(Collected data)
# # # #

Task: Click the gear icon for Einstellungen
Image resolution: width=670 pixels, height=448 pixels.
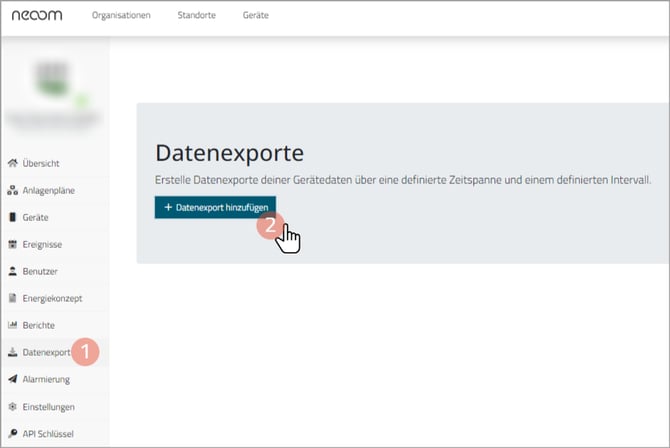Action: point(12,407)
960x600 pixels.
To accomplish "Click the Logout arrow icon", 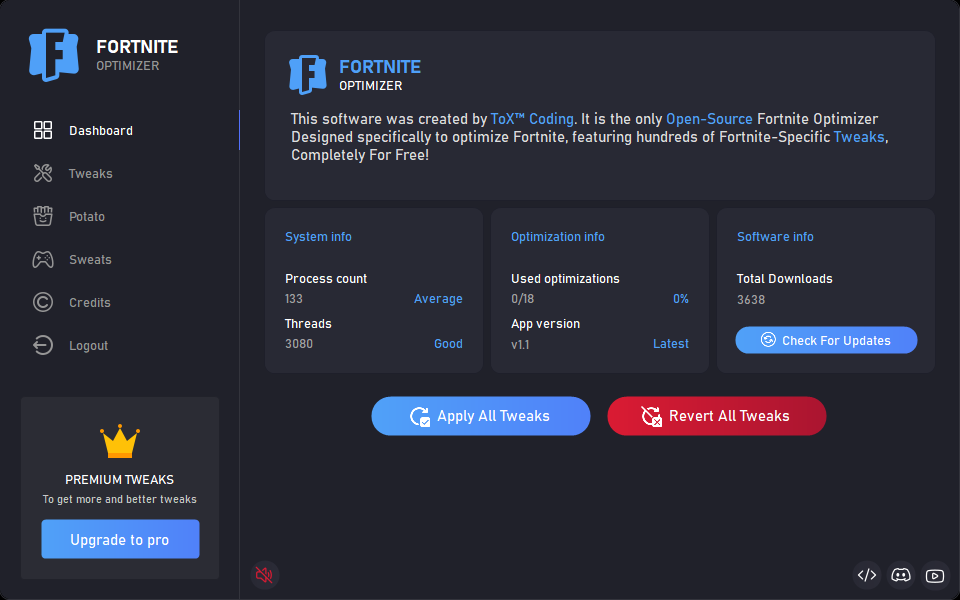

# # # #

• YOUR INSTRUCTIONS:
The response has to be an exact copy of all the data, pictures excluded.

• OUTPUT FOR THIS TASK:
Task: Click the gear icon for Einstellungen
Image resolution: width=670 pixels, height=448 pixels.
Action: point(12,407)
960x600 pixels.
To accomplish "Click the Logout arrow icon", 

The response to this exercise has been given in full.